US Army soldiers participate in a network pilot for CS25 at Fort Stewart in Georgia in February. (Janes/Ashley Roque)

US Army officials envision a future where soldiers inside armoured formations do not depend on large, vulnerable command posts to effectively communicate. To get there, they are on a quest to find the right mix of line-of-sight and satellite communications (satcom) capabilities to field to these formations in 2025.

Under the army's Integrated Tactical Network (ITN) plan, it is fielding various technologies to the force in two-year increments. Work began with Capability Set (CS) 21 that focused on fielding communications technologies to infantry brigades in 2021. This iteration was billed as the benchmark for where the tactical network needs to be to fight on the modern battlefield. A second spiral, dubbed CS23, will be fielded to Stryker brigades in 2023. The service recently completed a technical test with this insertion ahead of a critical design review scheduled for April.

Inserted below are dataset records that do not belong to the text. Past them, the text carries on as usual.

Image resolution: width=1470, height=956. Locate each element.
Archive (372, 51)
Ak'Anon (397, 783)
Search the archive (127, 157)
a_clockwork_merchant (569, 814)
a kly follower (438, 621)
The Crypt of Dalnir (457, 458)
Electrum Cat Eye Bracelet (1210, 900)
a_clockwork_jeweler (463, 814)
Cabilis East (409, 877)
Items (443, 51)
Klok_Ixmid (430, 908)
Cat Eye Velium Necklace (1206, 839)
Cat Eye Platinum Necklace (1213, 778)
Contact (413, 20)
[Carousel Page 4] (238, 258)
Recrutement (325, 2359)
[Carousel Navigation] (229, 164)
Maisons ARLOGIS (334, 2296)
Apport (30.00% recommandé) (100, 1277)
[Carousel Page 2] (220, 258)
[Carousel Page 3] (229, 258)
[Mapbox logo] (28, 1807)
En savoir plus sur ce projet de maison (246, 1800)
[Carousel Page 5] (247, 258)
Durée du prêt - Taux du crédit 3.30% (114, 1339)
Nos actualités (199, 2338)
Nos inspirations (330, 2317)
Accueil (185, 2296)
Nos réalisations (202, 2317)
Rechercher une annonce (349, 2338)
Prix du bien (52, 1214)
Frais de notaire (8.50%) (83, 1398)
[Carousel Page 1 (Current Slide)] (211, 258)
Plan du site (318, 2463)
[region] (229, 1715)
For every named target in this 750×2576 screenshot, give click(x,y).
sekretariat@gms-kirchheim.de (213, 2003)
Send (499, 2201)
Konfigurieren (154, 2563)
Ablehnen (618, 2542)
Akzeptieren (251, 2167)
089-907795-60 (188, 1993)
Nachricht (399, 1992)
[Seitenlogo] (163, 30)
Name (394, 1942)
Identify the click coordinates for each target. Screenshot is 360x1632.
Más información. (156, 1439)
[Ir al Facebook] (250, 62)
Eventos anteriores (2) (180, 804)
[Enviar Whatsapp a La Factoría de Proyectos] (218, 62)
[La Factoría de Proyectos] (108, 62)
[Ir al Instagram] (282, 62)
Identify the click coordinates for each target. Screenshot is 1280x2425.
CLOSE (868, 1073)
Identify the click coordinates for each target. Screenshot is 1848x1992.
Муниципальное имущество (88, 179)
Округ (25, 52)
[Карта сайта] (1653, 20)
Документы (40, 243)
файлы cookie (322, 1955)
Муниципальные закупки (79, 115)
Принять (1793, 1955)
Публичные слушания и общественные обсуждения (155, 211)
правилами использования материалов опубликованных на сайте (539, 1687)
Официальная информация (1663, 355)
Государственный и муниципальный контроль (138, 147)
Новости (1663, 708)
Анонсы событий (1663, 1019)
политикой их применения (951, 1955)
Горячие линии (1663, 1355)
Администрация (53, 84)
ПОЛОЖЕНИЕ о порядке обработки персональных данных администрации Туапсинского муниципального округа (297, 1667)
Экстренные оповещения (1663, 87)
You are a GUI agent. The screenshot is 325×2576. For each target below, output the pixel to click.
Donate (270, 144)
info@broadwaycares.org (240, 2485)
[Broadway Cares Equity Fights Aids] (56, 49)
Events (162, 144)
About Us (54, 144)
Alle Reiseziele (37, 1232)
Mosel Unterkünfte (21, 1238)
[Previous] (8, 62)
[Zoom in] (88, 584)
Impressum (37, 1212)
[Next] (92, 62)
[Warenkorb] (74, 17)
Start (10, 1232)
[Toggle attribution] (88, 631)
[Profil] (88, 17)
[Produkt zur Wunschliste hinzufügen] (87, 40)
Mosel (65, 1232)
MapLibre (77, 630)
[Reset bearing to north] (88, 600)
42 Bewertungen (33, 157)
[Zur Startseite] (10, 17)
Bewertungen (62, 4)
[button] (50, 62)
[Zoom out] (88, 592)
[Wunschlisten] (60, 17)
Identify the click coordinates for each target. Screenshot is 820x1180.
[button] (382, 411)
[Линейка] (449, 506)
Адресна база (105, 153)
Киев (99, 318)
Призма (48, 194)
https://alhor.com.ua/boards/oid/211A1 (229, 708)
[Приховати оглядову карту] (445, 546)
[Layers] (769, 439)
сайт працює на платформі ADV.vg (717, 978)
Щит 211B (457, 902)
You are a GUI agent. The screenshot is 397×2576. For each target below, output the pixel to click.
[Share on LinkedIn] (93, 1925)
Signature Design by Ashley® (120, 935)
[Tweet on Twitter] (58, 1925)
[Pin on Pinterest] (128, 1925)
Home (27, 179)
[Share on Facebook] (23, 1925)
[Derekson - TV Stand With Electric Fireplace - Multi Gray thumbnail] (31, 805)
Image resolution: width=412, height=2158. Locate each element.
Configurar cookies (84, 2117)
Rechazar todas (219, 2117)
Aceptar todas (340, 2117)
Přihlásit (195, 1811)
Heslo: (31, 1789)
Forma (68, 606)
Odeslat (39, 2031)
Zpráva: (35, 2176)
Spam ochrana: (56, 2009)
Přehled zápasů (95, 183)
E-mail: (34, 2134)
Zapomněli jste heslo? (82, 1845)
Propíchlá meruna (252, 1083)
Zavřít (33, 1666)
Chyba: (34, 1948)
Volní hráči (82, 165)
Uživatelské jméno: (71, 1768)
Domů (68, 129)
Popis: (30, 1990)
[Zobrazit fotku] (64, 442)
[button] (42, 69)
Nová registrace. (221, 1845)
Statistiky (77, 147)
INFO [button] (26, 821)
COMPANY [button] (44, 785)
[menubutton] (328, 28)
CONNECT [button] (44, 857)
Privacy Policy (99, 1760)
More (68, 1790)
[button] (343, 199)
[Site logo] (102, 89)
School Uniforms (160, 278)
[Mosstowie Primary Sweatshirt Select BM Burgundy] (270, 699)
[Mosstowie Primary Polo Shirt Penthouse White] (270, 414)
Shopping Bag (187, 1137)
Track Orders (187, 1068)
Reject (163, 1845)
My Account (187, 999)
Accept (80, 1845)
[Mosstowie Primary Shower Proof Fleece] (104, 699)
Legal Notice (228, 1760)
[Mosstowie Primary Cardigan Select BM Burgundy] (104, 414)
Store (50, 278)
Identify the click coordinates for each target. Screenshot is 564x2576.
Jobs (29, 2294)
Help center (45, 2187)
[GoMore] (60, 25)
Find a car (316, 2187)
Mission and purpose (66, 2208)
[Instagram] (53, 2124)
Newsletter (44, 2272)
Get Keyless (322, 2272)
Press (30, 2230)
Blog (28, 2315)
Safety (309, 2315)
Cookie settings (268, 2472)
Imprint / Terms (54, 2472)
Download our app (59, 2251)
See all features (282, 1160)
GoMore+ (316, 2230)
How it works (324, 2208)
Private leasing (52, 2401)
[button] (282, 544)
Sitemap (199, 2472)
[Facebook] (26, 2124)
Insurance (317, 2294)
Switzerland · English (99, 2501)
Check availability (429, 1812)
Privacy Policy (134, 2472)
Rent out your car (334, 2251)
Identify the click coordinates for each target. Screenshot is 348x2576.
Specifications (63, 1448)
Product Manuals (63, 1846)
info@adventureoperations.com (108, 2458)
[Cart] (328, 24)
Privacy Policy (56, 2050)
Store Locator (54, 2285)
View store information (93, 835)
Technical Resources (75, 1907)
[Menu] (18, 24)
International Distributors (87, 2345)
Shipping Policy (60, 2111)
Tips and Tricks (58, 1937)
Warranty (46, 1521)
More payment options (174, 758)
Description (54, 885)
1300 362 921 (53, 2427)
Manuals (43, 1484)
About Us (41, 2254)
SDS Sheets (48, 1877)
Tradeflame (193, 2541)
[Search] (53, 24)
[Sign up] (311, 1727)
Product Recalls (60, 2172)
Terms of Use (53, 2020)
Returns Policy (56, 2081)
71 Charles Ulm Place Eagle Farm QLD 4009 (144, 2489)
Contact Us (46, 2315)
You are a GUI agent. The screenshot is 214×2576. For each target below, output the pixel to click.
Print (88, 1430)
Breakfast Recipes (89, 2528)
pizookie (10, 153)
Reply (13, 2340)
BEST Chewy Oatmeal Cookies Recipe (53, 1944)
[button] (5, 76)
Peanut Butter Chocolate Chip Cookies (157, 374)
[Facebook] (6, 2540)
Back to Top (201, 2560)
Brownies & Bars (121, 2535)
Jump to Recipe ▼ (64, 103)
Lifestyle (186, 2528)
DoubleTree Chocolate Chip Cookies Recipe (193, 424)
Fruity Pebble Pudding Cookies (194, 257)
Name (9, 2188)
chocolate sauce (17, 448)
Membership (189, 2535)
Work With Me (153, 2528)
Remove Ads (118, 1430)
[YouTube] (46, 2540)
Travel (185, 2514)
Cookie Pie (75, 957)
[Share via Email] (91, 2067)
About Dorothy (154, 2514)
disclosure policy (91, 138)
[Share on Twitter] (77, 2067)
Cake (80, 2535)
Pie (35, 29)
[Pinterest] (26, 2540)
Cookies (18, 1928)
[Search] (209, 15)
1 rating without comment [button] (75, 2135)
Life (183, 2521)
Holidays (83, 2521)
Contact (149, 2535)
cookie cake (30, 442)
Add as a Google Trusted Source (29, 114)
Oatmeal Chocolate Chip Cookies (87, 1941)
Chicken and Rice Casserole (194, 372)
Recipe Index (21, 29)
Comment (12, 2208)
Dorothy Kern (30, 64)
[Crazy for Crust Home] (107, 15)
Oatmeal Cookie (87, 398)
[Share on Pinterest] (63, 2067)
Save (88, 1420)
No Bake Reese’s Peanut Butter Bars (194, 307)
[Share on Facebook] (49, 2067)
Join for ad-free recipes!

Meanwhile, the programme officials are also preparing for CS25 that will be up for a preliminary design review in April 2023 in anticipation of fielding to armoured formations in 2025. The goal, in part, is to provide these heavy formations with on-the-move communications equipment so that they are more agile and are not dependent on command posts.

“On future battlefields, you [got to] fight dispersed and distributed,” Major General Charles Costanza, the commanding general of the 3rd Infantry Division and Fort Stewart in Georgia, said during an 8 February event. He noted that the current tactical command posts are “too big” but a future CS25 would “improve our ability to fight and survive”.